Los dos religiosos asesinados a balazos en Veracruz murieron “al calor de las copas” durante una reunión con sus agresores que “se descompuso”, afirmó este martes la Fiscalía General del Estado, entre cuestionamientos de la Iglesia por lo prematuro de estas conclusiones.
Alejo Nabor Jiménez Juárez y José Alfredo Suárez de la Cruz, dos sacerdotes ordenados según autoridades de la Iglesia, fueron sustraídos de su propia parroquia en la ciudad de Poza Rica, para luego ser asesinados.
Los cuerpos “fueron localizados sin vida esta misma tarde en un paraje ubicado sobre la carretera Papantla-Poza Rica, en la comunidad Reforma Escolín”, indicó la fiscalía de Veracruz en un comunicado.
Por su parte, la Conferencia del Episcopado Mexicano emitió un comunicado en el que expresó su “dolor e indignación ante la violencia ejercida” contra los sacerdotes que predicaban en Veracruz.
En tanto, la sede episcopal de Teziutlán, en el estado de Puebla, confirmó “la pérdida lamentable” de los dos curas, quienes estaban adscritos a esa institución.
“Unos sujetos armados llegaron y por la fuerza se llevaron a los dos sacerdotes y a un sacristán” en la iglesia que tenían bajo su resguardo, en la ciudad de Poza Rica, aseguró el vocero de la sede episcopal de Teziutlán, José Alberto Guerrero.
El sacristán sobrevivió al ataque ya que logró escapar, pero los dos prelados murieron a consecuencia de los disparos, añadió el vocero.
La fiscalía confirmó que “la tercera víctima” de secuestro “fue localizada con vida” y puesta a resguardo.
La Conferencia del Episcopado Mexicano pidió “en estos momentos de dolor, impotencia y tragedia provocada por la violencia”, que las autoridades realicen “el esclarecimiento de los hechos y la aplicación de la justicia contra los responsables”.
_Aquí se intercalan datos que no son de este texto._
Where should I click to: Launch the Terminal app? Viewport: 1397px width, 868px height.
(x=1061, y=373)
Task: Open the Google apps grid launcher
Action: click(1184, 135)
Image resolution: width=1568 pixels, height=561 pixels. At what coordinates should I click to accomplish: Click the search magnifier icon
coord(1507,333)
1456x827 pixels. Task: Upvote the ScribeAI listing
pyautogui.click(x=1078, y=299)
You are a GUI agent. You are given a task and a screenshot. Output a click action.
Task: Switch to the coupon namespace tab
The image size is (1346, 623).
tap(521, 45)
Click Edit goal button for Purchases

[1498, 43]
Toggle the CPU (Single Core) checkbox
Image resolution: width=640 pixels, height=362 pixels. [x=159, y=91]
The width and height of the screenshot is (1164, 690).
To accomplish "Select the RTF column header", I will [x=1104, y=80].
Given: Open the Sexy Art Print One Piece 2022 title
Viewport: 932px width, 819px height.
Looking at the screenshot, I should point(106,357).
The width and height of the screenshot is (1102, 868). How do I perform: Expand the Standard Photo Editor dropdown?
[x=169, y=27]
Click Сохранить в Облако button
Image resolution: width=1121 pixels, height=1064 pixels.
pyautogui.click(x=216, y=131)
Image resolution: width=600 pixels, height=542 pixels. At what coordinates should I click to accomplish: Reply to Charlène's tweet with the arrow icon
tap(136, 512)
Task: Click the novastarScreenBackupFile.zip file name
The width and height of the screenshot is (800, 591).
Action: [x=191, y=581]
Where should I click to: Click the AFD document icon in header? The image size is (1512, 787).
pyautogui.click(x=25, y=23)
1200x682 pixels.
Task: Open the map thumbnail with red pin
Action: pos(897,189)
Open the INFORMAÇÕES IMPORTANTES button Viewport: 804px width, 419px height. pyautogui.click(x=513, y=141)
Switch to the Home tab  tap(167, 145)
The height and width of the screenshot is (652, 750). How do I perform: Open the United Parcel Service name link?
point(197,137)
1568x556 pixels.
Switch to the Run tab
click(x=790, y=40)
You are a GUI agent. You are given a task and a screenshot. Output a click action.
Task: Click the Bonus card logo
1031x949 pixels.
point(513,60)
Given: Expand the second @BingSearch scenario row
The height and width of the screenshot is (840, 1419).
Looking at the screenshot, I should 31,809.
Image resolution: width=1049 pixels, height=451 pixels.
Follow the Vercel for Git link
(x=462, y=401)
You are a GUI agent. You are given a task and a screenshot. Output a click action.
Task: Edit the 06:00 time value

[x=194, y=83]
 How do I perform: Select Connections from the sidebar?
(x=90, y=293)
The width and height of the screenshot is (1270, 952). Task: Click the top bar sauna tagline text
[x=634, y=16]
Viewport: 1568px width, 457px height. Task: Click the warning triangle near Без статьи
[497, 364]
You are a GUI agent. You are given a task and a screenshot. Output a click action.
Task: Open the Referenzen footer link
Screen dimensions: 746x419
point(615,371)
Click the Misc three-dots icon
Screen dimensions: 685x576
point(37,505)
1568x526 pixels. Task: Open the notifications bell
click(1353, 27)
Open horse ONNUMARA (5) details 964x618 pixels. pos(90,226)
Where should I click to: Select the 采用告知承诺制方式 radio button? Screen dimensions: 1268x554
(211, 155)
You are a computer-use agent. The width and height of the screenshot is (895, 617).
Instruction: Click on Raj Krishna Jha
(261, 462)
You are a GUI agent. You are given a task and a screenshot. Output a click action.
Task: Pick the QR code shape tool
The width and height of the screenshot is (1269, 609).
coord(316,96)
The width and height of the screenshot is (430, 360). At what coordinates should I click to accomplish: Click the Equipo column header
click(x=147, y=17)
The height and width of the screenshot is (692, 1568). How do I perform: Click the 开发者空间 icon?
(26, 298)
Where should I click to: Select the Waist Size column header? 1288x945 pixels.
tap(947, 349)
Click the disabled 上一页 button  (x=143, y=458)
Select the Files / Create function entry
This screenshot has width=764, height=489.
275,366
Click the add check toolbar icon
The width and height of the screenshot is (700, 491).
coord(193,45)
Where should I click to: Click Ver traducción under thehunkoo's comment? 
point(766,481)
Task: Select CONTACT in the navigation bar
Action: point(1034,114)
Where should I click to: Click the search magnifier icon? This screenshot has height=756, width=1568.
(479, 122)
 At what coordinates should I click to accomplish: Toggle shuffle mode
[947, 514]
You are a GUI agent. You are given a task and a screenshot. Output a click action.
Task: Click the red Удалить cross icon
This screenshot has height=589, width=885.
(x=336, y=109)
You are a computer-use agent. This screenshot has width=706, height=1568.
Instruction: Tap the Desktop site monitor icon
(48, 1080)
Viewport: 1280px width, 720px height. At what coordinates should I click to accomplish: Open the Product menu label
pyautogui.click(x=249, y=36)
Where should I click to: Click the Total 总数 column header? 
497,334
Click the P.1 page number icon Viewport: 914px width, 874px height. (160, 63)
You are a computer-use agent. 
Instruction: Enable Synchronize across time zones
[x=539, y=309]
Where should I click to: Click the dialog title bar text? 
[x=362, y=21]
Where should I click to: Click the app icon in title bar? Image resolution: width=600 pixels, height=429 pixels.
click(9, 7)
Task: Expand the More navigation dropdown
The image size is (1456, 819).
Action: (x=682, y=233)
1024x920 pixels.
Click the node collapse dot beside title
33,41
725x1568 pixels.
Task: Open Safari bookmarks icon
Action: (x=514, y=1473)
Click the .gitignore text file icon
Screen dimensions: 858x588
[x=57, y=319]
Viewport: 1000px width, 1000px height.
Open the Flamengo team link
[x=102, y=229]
Sin embargo, este martes el fiscal Luis Ángel Bravo aseguró que no se trataba de dos sacerdotes sino de un sacerdote y un sacristán, y que ambos conocían a sus agresores.
Justo antes del ataque “estaban conviviendo y tomando unas copas” con los asesinos en la parroquia de Poza Rica, indicó el fiscal de Veracruz, Luis Ángel Bravo, al presentar un avance de las investigaciones.
“Después de cierto rato de estar conviviendo, se descompuso esa reunión y se tornó en violencia”, añadió el fiscal, para quien el crimen fue cometido “al calor de las copas” y no como consecuencia de un ataque del crimen organizado.
Alegar que eran un blanco premeditado de criminales “es rotundamente falso”, subrayó, al precisar que sus primeras investigaciones se basan en “testigos presenciales de esa reunión” y que las autoridades ya cuentan con “nombres y caras” de algunos sospechosos.
Pero para la Iglesia, esta conclusión es “una calumnia infame”, dijo a la AFP Hugo Valdemar, vocero de la Aquidiócesis Primada de México.
Este vocero y la Conferencia del Episcopado Mexicano confirmaron a la AFP que se trata de dos sacerdotes ordenados.
“Ahora viene la muerte moral de personas queridas de la comunidad”, lamentó el vocero Valdemar, al estimar que el resultado de la fiscalía es “demasiado precipitado”.
“Que alguien tome una copa con otra no es un delito (…) Está insinuando que fue por esta actitud viciosa del alcohol que lleva al crimen”, dijo.
Según el fiscal Bravo, uno de los religiosos recibió nueve impactos de arma de fuego y el otro un disparo, mientras que los atacantes robaron el dinero de las limosnas, unos 5000 pesos, así como dos vehículos.